I have a script that reads in image data, and then iterates over the images with the median filter in scipy.ndimage. From the iteration i create new arrays.
However when i attempt to run the script with
run filtering.py
The filtering does not seem to work. The new arrays (month_f) are the same as the old ones.

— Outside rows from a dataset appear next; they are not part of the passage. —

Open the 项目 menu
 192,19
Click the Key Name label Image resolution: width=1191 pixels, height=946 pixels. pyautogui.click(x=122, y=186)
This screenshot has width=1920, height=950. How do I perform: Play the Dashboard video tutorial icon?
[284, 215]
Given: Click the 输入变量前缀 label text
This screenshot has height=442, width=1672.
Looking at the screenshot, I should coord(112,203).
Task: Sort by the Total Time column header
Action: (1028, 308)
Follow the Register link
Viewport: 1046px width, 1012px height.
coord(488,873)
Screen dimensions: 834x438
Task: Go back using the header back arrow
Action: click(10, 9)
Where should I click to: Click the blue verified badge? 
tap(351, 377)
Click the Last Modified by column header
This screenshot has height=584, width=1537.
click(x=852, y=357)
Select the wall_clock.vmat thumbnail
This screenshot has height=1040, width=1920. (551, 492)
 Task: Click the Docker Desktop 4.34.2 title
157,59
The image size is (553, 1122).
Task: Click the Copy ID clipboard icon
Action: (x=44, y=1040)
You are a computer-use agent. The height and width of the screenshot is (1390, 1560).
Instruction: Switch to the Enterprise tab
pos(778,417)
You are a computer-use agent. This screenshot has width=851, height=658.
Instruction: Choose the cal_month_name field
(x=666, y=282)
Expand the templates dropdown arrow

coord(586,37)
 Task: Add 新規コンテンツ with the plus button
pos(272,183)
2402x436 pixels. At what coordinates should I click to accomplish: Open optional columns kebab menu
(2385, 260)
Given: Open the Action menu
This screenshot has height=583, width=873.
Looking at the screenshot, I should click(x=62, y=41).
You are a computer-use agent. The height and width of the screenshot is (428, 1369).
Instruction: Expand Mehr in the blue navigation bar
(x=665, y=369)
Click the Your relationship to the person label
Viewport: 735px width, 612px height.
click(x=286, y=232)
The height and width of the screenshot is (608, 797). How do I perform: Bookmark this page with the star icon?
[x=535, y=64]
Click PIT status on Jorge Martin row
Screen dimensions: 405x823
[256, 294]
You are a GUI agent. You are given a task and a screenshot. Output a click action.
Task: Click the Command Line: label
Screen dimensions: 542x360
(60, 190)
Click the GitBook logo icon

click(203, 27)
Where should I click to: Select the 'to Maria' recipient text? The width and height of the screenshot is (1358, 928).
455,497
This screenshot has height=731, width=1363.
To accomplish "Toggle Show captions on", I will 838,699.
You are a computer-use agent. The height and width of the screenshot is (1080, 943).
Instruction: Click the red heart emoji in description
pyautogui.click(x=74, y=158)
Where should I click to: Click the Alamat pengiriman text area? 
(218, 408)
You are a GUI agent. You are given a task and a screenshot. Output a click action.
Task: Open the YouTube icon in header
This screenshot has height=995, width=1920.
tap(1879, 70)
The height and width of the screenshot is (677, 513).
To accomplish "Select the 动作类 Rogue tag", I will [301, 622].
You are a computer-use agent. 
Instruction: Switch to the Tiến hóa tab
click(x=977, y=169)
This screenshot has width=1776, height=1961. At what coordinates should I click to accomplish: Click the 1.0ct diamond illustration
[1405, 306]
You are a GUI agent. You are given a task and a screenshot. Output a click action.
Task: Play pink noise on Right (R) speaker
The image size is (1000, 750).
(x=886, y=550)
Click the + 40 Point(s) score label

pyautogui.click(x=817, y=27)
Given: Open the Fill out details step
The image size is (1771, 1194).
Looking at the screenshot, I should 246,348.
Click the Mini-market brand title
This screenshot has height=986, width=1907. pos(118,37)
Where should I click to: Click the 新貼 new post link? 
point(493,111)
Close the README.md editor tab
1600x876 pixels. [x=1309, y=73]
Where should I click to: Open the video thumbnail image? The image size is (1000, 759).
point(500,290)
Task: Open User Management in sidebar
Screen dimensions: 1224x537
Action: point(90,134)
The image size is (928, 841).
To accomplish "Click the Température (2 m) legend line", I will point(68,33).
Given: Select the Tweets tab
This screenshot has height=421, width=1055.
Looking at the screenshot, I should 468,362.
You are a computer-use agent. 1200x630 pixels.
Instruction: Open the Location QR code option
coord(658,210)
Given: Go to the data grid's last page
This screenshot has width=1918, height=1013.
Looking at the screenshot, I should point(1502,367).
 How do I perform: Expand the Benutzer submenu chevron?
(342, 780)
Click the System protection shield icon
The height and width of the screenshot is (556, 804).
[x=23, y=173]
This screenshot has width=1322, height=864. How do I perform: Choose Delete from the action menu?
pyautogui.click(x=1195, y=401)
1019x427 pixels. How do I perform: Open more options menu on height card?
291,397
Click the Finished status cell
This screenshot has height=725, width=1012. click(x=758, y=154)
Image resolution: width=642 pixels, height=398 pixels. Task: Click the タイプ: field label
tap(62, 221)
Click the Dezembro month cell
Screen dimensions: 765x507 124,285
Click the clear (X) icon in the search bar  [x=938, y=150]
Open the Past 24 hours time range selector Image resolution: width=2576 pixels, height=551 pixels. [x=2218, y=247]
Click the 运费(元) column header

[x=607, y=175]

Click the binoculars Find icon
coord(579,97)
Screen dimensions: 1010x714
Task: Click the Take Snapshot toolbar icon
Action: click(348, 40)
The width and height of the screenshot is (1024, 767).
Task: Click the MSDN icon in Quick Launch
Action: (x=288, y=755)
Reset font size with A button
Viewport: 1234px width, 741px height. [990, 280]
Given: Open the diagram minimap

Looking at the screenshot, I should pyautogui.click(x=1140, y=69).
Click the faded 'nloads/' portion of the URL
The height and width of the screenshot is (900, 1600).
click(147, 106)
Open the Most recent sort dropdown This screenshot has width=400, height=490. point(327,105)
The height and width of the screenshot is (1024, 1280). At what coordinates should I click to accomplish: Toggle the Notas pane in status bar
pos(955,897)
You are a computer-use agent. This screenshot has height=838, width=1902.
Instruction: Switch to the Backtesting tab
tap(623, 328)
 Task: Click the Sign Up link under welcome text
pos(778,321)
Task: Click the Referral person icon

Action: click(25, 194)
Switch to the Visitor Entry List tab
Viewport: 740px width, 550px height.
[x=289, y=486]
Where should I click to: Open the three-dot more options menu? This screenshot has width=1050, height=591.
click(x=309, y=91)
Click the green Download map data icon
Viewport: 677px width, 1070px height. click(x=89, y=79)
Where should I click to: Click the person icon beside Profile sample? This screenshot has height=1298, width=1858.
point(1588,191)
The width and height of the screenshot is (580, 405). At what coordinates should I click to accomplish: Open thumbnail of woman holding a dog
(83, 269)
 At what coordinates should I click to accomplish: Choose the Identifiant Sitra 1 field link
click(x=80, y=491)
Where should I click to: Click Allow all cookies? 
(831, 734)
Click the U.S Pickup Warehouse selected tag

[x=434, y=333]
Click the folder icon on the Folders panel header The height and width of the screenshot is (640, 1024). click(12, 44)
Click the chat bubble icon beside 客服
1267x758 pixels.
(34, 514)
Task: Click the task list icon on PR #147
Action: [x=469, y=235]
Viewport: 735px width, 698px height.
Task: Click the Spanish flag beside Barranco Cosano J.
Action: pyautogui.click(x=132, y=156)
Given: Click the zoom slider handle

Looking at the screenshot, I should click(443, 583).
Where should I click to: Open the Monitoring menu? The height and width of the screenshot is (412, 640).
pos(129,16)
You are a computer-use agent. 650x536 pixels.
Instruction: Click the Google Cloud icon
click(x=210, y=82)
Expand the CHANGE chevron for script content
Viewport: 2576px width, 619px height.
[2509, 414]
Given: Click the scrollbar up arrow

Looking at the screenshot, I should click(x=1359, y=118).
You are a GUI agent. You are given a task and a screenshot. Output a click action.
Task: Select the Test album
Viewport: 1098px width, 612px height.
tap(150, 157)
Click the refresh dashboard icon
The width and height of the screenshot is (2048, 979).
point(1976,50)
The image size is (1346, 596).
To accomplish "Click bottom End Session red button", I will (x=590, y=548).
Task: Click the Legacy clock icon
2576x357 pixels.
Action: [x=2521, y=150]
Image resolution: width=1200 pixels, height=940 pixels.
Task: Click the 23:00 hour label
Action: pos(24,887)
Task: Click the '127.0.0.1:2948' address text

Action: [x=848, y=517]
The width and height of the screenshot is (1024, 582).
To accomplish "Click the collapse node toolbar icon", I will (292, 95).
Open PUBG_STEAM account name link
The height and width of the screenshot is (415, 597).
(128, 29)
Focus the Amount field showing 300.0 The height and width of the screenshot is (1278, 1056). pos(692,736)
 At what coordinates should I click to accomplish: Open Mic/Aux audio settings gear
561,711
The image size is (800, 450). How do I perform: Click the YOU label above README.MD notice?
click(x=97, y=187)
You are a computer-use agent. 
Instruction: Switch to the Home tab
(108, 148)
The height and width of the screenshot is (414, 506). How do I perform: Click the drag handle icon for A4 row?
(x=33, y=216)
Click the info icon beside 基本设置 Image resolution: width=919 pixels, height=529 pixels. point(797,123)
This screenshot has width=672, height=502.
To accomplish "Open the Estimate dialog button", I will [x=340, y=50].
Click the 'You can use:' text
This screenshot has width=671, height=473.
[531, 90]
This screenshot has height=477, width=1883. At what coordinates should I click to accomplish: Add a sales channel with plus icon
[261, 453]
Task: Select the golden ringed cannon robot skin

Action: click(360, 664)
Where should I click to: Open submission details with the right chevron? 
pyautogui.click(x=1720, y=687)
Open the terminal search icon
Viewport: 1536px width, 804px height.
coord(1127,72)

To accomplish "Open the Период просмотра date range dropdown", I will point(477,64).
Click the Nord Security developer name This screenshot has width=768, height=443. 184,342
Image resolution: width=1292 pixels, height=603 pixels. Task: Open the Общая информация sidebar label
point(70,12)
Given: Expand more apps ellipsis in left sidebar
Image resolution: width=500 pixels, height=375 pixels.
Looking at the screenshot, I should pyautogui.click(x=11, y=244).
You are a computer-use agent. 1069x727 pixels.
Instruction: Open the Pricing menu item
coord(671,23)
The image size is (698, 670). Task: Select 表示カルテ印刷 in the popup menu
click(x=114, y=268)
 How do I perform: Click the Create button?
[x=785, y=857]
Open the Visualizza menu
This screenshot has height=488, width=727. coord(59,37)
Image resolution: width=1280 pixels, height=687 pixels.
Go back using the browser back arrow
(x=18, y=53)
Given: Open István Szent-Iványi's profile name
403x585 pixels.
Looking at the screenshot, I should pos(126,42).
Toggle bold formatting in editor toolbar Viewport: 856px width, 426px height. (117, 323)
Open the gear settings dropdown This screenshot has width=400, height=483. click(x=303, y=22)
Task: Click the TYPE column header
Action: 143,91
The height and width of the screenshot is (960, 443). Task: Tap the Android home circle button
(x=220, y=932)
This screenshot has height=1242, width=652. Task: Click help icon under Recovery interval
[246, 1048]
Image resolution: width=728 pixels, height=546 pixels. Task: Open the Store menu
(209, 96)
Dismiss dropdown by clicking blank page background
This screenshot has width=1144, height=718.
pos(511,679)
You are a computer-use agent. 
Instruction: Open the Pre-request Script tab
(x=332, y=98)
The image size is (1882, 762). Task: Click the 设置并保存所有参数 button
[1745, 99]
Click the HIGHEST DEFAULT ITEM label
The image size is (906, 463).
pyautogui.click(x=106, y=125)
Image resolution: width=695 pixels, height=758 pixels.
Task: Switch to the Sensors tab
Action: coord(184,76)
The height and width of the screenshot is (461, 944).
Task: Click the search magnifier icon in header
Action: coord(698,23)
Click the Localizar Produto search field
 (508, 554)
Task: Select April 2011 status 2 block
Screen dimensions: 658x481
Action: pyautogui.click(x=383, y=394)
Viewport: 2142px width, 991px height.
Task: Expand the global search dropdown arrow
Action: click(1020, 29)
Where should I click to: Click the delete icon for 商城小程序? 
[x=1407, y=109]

import matplotlib.pyplot as plt
import numpy as numpy
from scipy import ndimage
import Image as Image
# Get images
#Load images
jan1999 = Image.open('jan1999.tif')
mar1999 = Image.open('mar1999.tif')
may1999 = Image.open('may1999.tif')
sep1999 = Image.open('sep1999.tif')
dec1999 = Image.open('dec1999.tif')
jan2000 = Image.open('jan2000.tif')
feb2000 = Image.open('feb2000.tif')
#Compute numpy arrays
jan1999 = numpy.array(jan1999)
mar1999 = numpy.array(mar1999)
may1999 = numpy.array(may1999)
sep1999 = numpy.array(sep1999)
dec1999 = numpy.array(dec1999)
jan2000 = numpy.array(jan2000)
feb2000 = numpy.array(feb2000)
########### Put arrays into a list
months = [jan1999, mar1999, may1999, sep1999, dec1999, jan2000, feb2000]
############ Filtering = 3,3
months_f = []
for image in months:
image = scipy.ndimage.median_filter(image, size=(5,5))
months_f.append(image)
Any help would be much appreciated :)
This is rather a comment but due to reputation limits I'm not able to write one.
The way you import your modules is a bit strange. Especially "import .. as" with the idential name. I think a more pythonian way would be
import matplotlib.pyplot as plt
import numpy as np
from scipy import ndimage
from PIL import Image
and then call
image = ndimage.median_filter(image, size=(...))
When I run your steps with a RGB test image it seems to work.
What does jan1999.shape return?